Most major Asian indexes closed more than 1 percent higher Tuesday, with only the Shanghai composite ending a touch lower. The rally followed gains of more than 1 percent in U.S. stocks Monday on the sharp jump in oil prices.
"Improved intraday momentum has allowed for short-term oversold "buy" signals around the world (based on upturns in the daily stochastics)," BTIG Chief Technical Strategist Katie Stockton said in a morning note. "We think that the ability of global equity benchmarks to gap up in the face of geopolitical risk reveals the positive seasonal influences that are at hand."
Investors also eyed some speeches from Federal Reserve members ahead of Wednesday's release of the Fed meeting minutes.

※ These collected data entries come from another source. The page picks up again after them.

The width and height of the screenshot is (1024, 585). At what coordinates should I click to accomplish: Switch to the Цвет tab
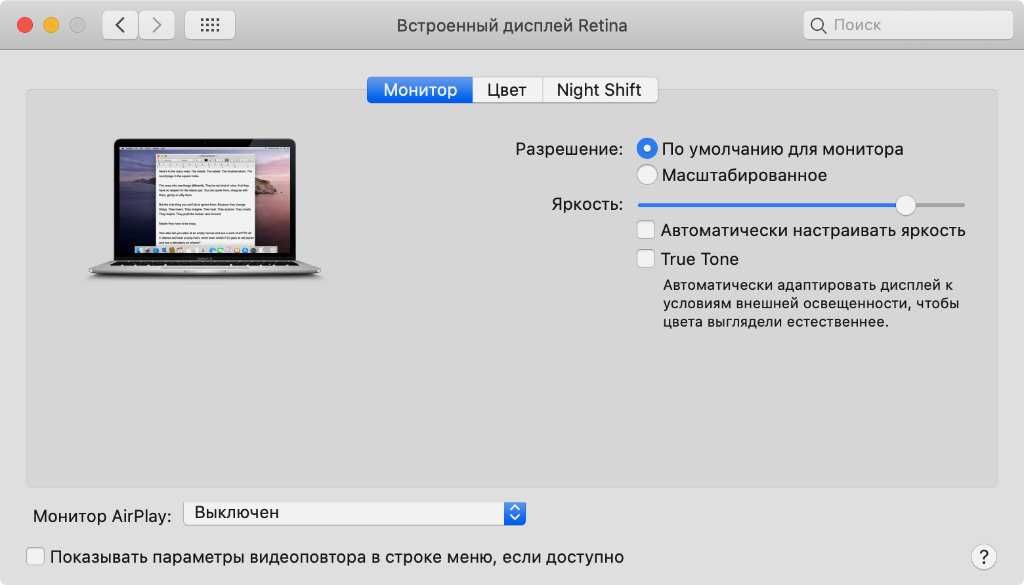[x=506, y=90]
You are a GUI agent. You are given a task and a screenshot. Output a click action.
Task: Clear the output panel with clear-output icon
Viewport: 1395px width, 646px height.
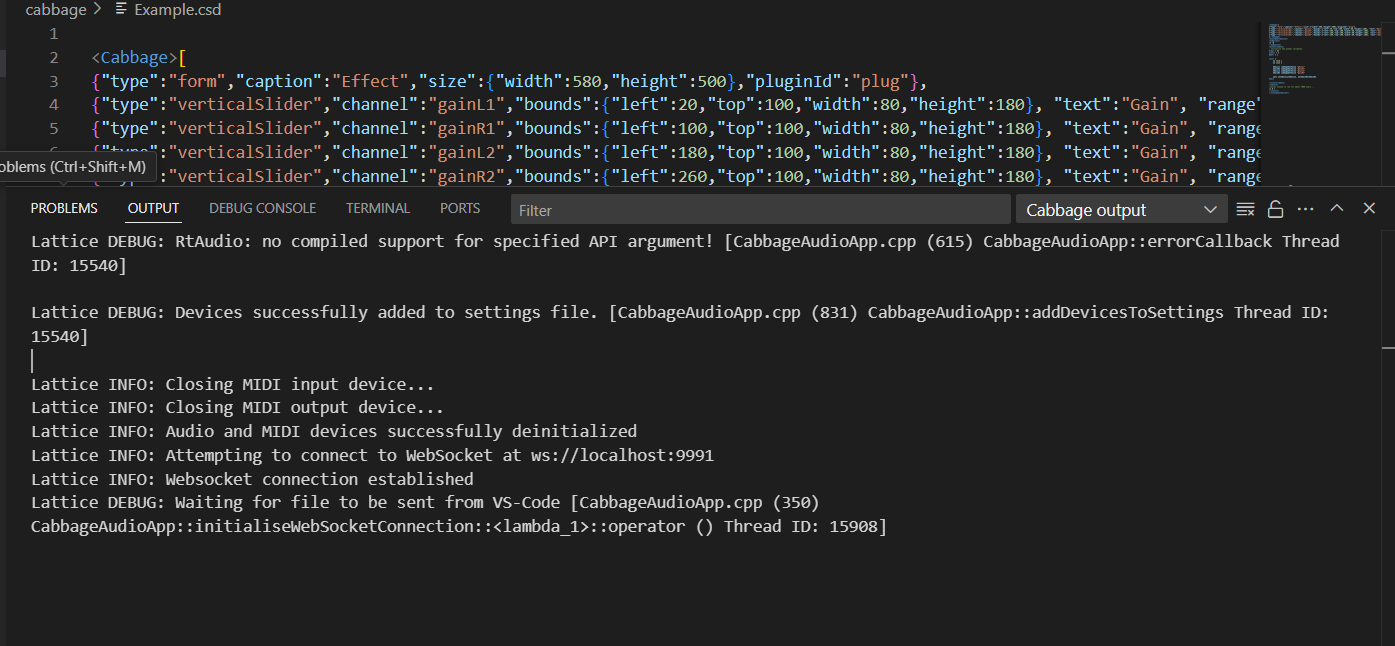pyautogui.click(x=1245, y=209)
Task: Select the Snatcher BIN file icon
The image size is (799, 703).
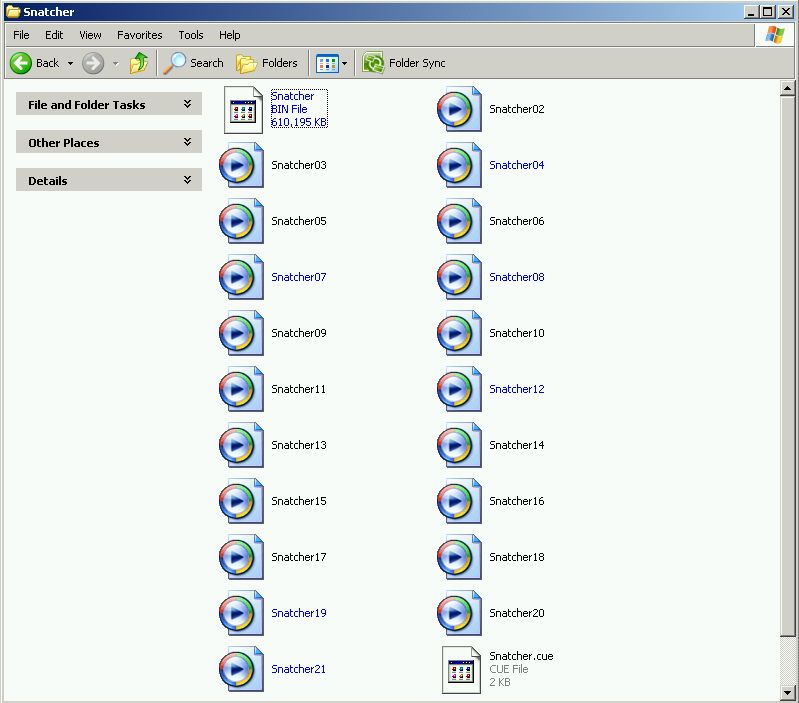Action: [x=243, y=109]
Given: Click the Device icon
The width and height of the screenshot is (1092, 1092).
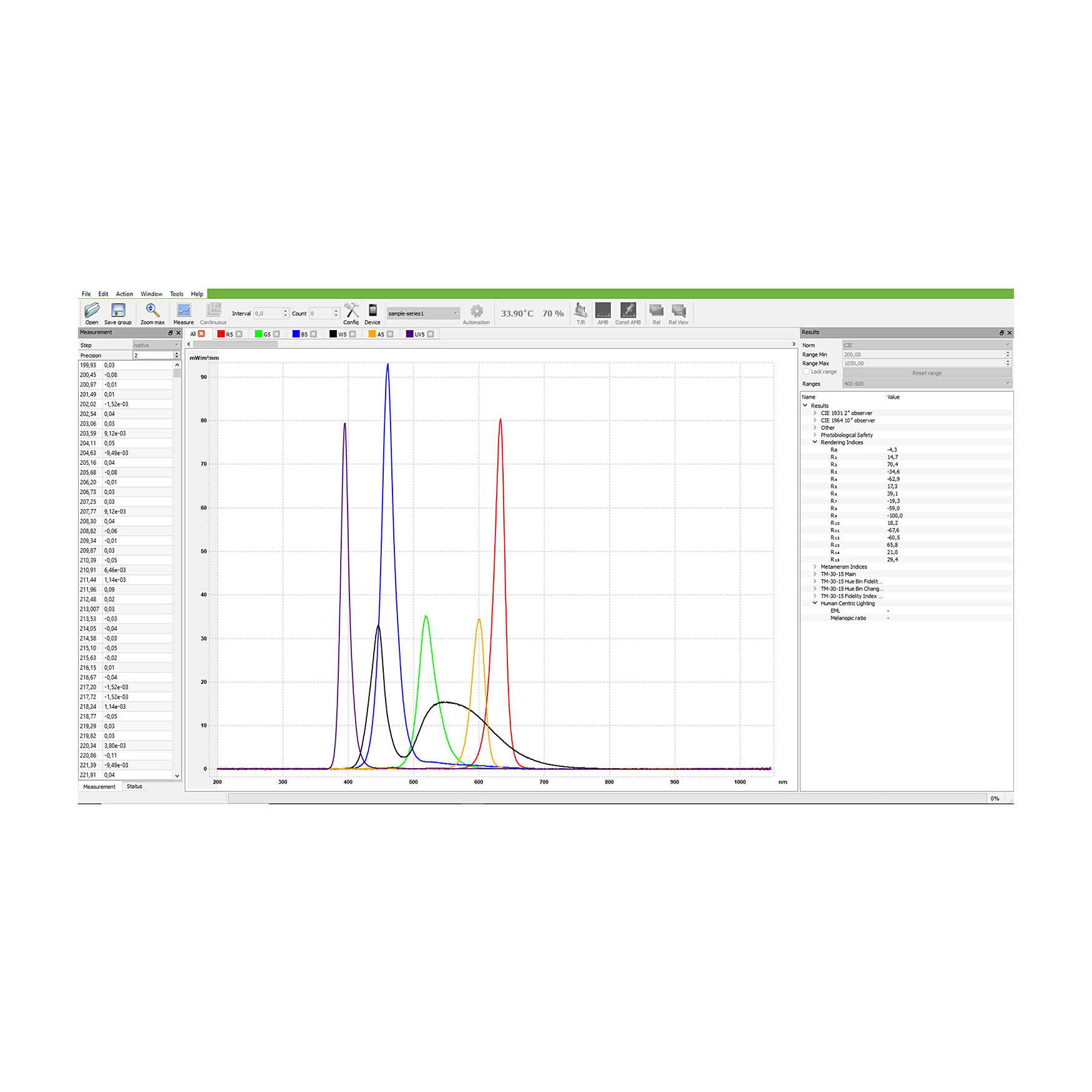Looking at the screenshot, I should tap(373, 310).
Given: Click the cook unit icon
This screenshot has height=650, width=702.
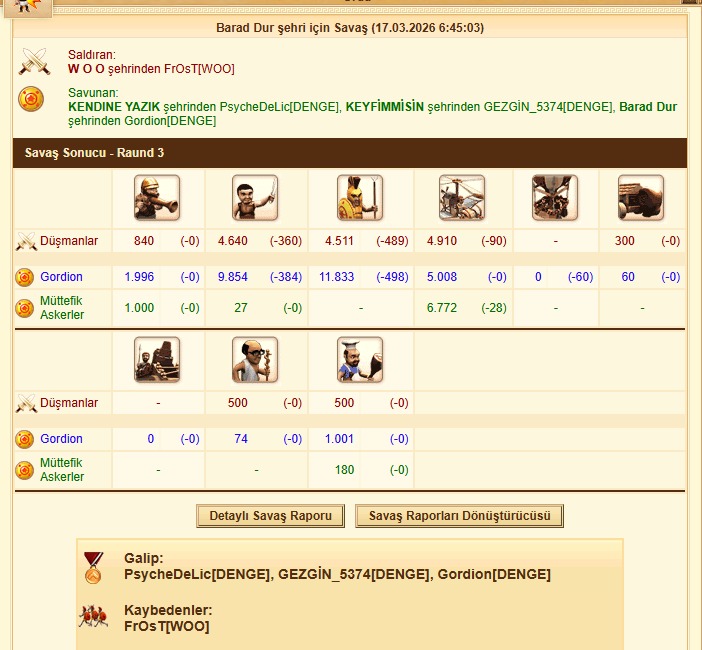Looking at the screenshot, I should click(x=360, y=359).

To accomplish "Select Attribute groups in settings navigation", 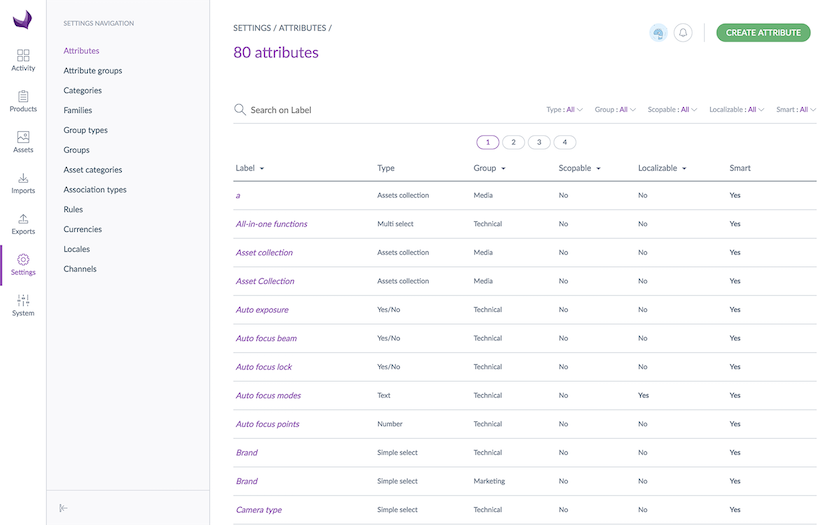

Introducing central clearing to tri-party and bilateral repo trading could help reduce "fire sales" and liquidity risks, and add more transparency to sometimes murky U.S. markets, Fed Governor Jerome Powell said in a Reuters report.
Federal Reserve Governor Daniel Tarullo said in a Reuters article that the United States is in a "grace period" of lowered financial risk but should address the potential for increased problems to develop in the financial system's non-bank sector.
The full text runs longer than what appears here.